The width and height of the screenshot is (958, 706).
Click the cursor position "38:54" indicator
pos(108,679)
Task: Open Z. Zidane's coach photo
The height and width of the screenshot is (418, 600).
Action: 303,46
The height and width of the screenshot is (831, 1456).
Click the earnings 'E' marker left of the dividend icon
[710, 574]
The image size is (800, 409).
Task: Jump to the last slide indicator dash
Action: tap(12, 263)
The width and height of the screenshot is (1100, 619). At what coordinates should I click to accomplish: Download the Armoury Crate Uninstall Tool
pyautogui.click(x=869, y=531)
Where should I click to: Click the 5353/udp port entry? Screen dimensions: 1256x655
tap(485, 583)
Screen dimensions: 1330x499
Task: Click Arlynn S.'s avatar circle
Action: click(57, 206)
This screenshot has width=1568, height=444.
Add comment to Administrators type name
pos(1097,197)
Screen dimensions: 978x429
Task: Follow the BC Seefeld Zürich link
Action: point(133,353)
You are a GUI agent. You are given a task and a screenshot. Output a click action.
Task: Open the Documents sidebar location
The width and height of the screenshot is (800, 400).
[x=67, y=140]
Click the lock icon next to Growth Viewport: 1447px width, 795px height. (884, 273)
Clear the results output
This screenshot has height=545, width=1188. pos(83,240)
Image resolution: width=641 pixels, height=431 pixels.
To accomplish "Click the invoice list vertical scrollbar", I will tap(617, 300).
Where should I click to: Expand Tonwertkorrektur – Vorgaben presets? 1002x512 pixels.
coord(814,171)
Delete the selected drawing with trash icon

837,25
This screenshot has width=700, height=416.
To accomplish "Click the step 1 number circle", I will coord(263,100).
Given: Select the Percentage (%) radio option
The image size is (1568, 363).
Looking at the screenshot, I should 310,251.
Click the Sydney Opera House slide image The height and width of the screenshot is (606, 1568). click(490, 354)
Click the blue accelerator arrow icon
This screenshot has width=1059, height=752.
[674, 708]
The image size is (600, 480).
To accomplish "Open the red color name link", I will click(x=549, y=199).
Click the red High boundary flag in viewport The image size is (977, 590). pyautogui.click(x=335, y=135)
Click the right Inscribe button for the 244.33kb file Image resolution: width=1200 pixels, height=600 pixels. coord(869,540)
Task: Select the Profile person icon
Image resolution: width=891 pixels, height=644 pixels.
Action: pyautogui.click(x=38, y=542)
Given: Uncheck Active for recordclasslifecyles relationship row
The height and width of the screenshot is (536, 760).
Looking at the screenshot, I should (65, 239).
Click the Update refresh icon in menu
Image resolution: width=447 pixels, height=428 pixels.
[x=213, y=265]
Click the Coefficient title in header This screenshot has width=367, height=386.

WORK INSTRUCTIONS: Once you reach the line that contains "The image size is (1568, 363).", print it and every line after it exactly as written, stopping at the last line of the records and adding nothing.

EXERCISE OUTPUT:
The image size is (1568, 363).
Looking at the screenshot, I should 310,251.
Click the Sydney Opera House slide image The height and width of the screenshot is (606, 1568). click(490, 354)
Click the blue accelerator arrow icon
This screenshot has width=1059, height=752.
[674, 708]
The image size is (600, 480).
To accomplish "Open the red color name link", I will click(x=549, y=199).
Click the red High boundary flag in viewport The image size is (977, 590). pyautogui.click(x=335, y=135)
Click the right Inscribe button for the 244.33kb file Image resolution: width=1200 pixels, height=600 pixels. coord(869,540)
Task: Select the Profile person icon
Image resolution: width=891 pixels, height=644 pixels.
Action: pyautogui.click(x=38, y=542)
Given: Uncheck Active for recordclasslifecyles relationship row
The height and width of the screenshot is (536, 760).
Looking at the screenshot, I should (65, 239).
Click the Update refresh icon in menu
Image resolution: width=447 pixels, height=428 pixels.
[x=213, y=265]
Click the Coefficient title in header This screenshot has width=367, height=386.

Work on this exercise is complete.